▼
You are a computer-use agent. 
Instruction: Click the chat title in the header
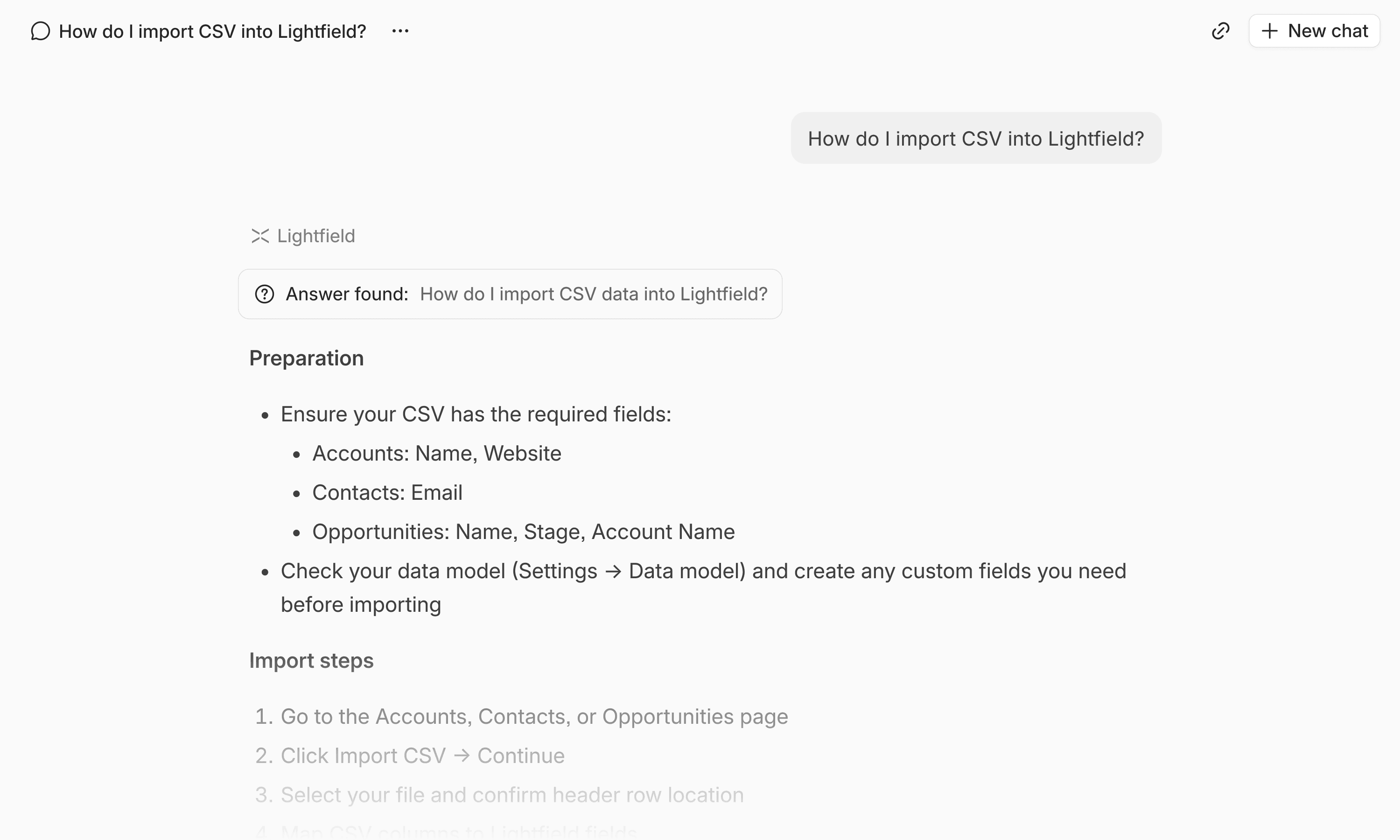[212, 32]
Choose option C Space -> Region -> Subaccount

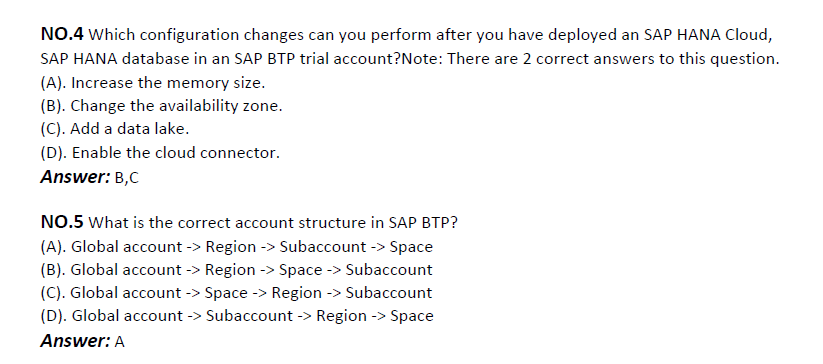[236, 293]
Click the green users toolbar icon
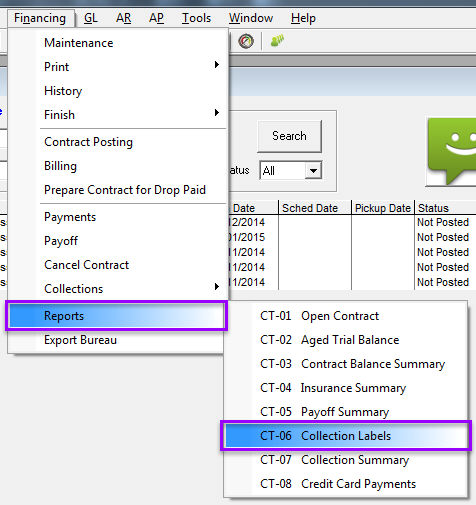Viewport: 476px width, 505px height. tap(277, 41)
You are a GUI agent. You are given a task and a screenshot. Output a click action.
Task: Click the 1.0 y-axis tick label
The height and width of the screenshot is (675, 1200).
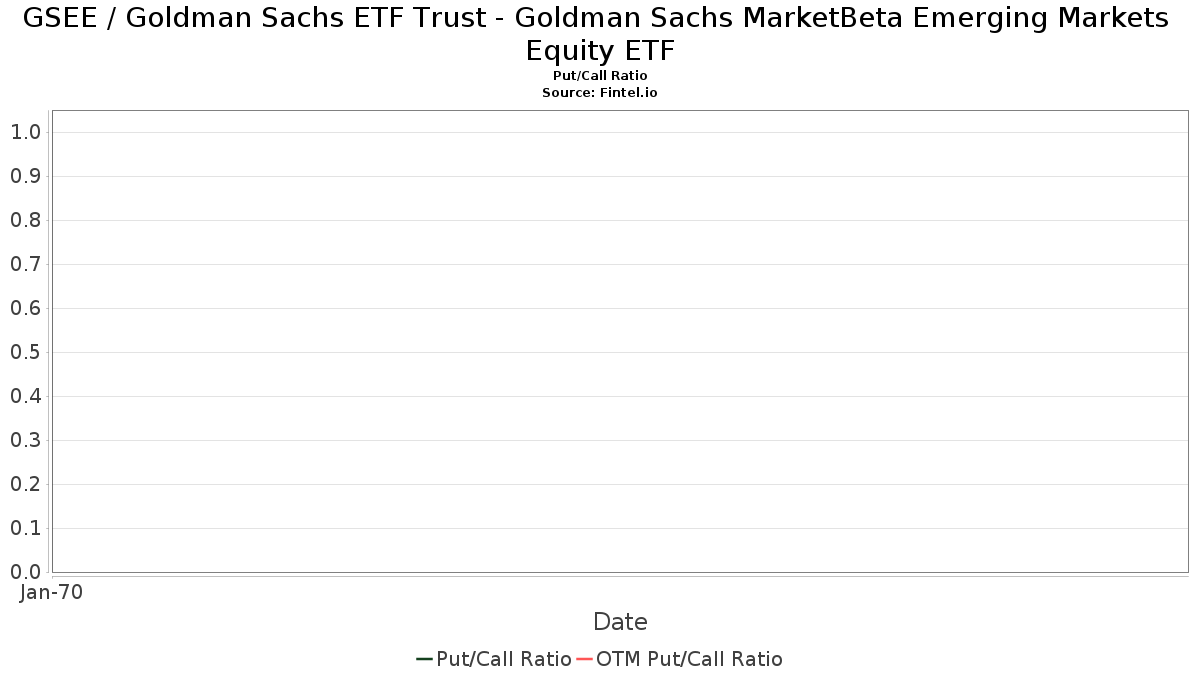pos(25,132)
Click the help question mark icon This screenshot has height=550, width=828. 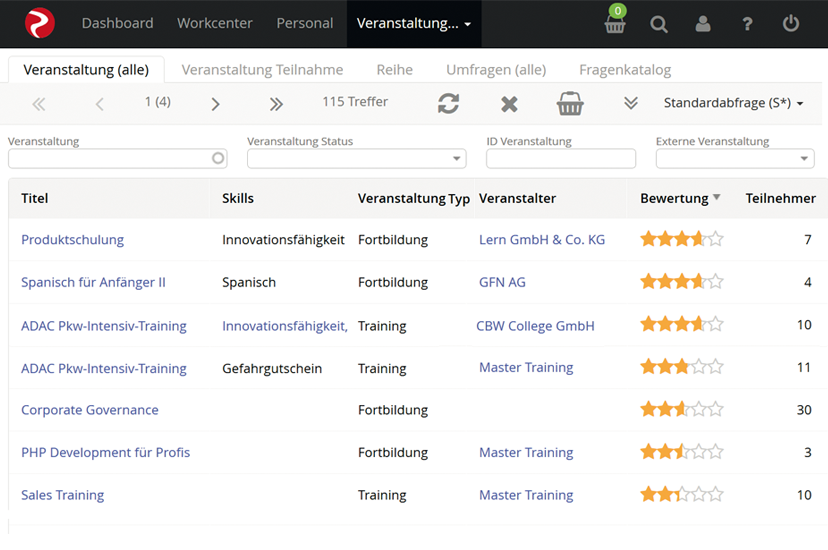(x=747, y=24)
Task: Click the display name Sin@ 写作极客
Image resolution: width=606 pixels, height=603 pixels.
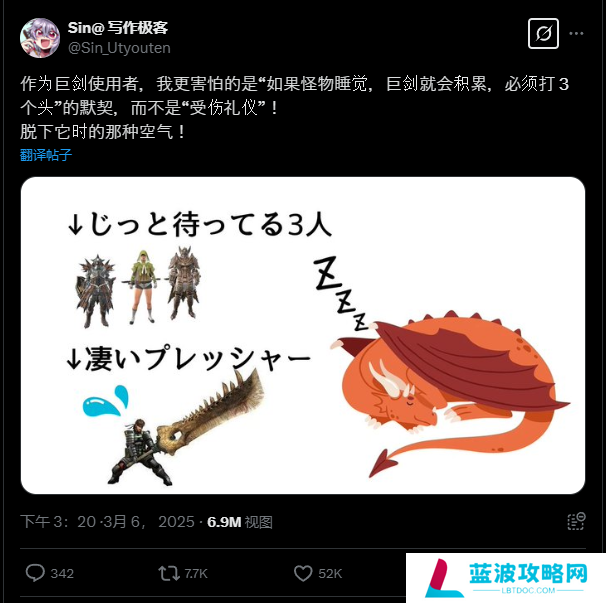Action: click(x=118, y=27)
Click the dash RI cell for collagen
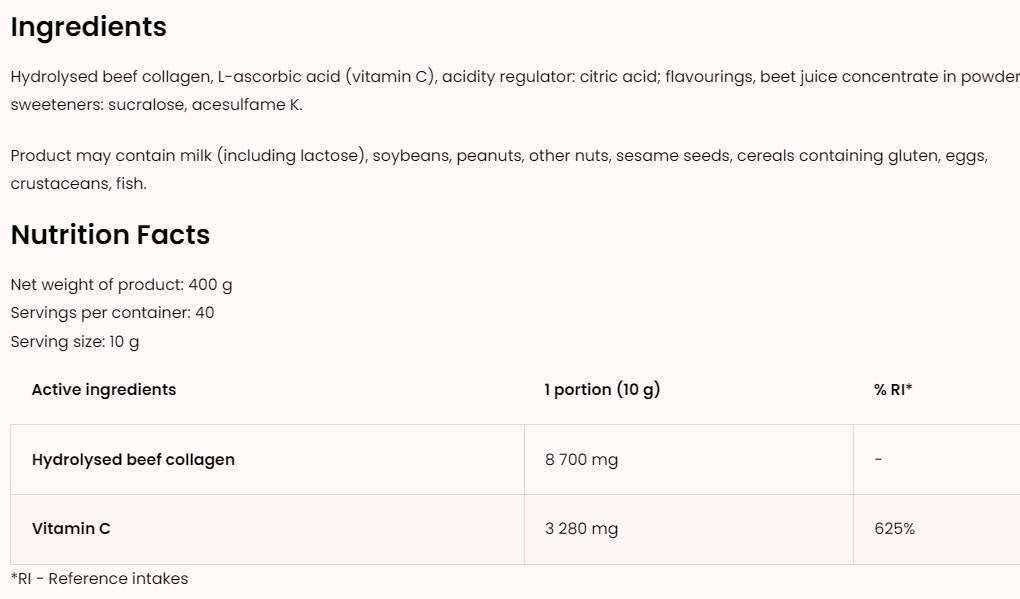Viewport: 1020px width, 599px height. [878, 460]
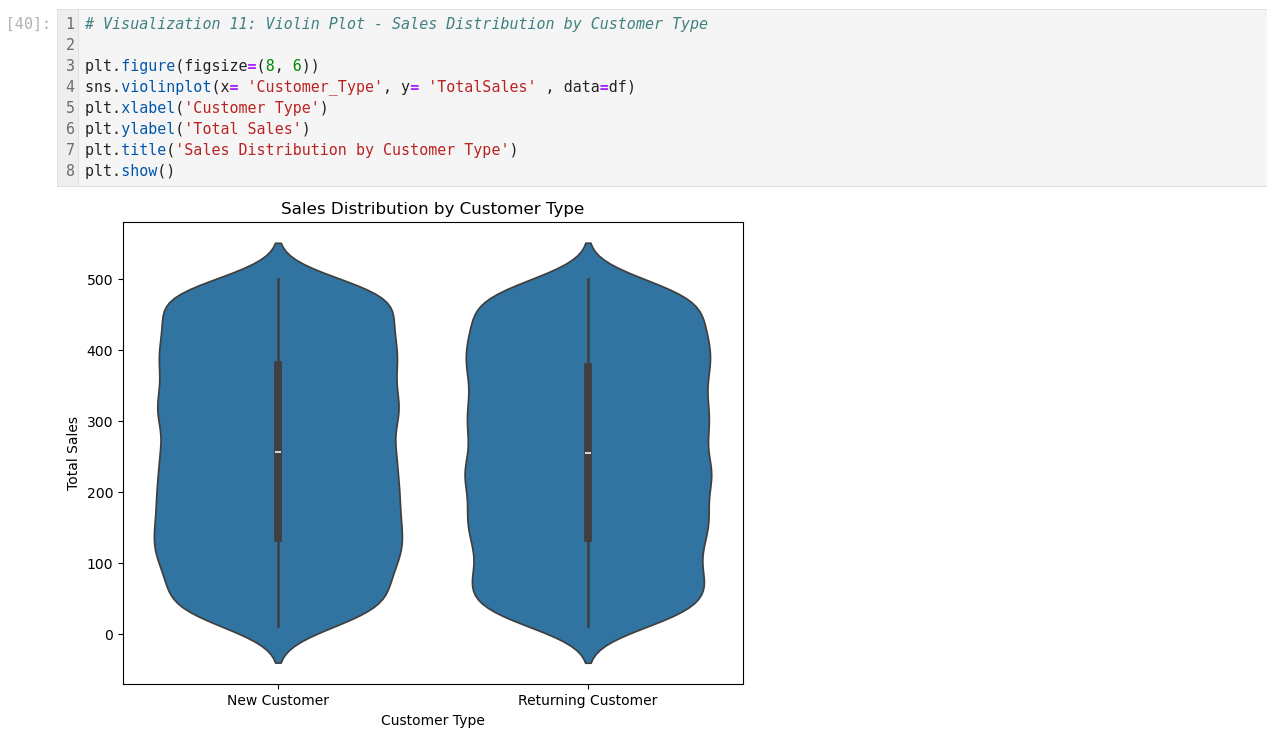The height and width of the screenshot is (736, 1267).
Task: Click the 'New Customer' x-axis tick label
Action: point(278,700)
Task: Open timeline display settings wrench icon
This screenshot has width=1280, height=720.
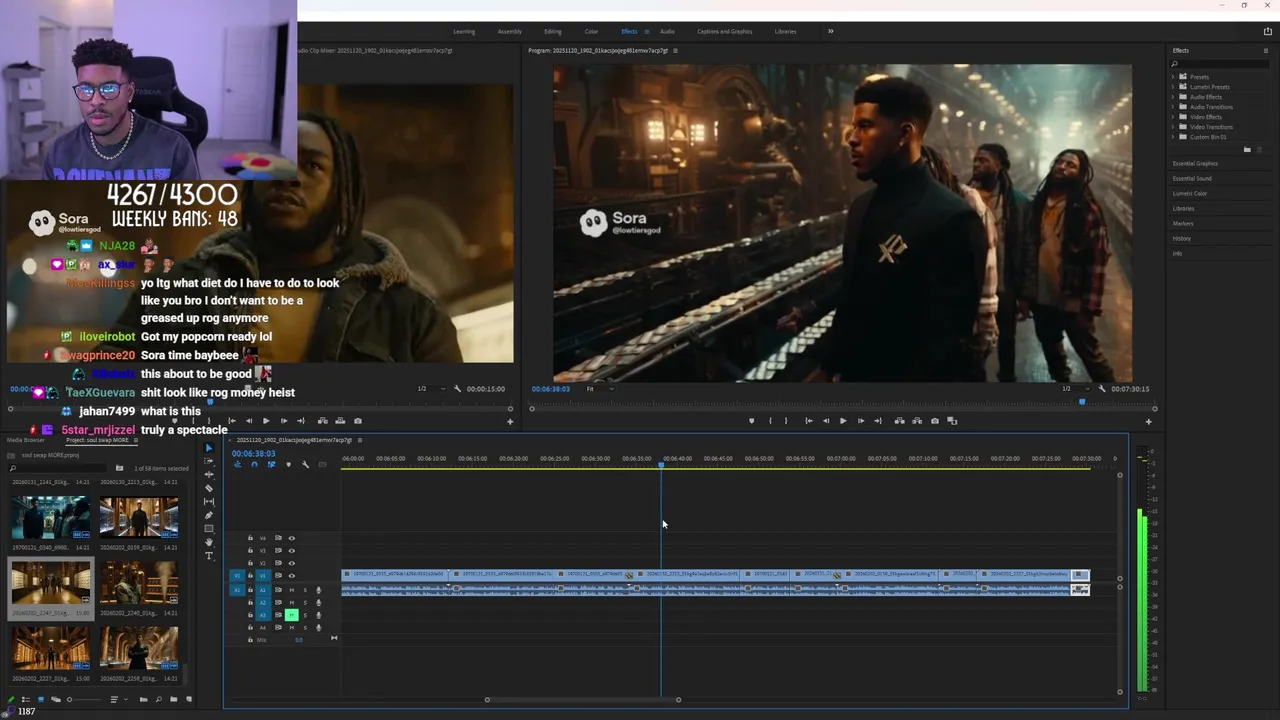Action: [305, 465]
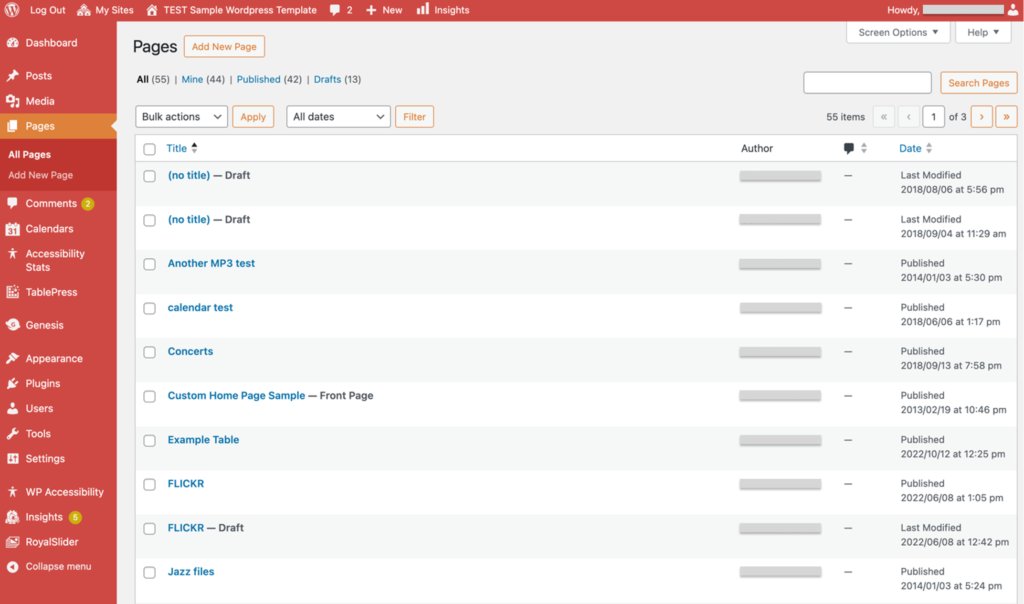Screen dimensions: 1024x604
Task: Open the Media library in sidebar
Action: point(40,101)
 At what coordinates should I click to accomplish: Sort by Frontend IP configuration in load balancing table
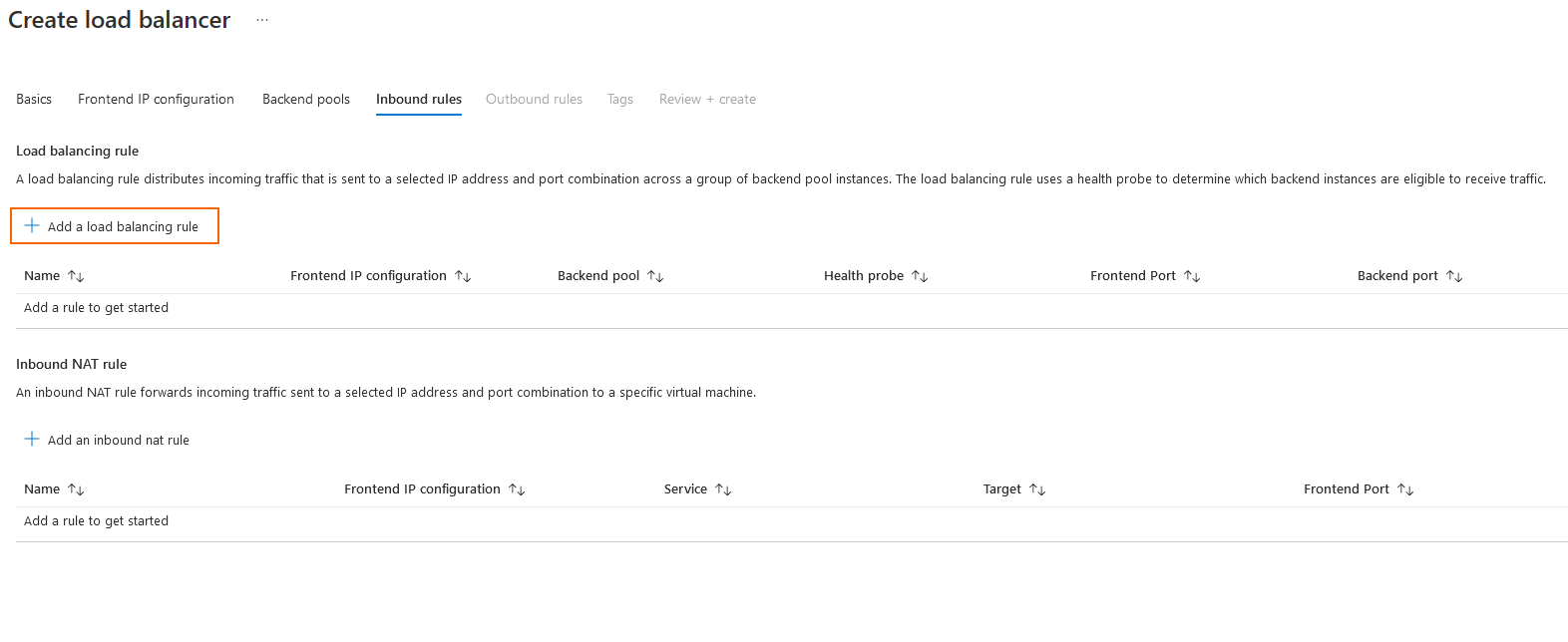(463, 276)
▲
### EXERCISE OBJECTIVE
Where the word "agent" shows up in a line of the entries above, copy that line.

### TASK RESPONSE
You are a computer-use agent. 
You are a GUI agent. You are given a task and a screenshot. Output a click action.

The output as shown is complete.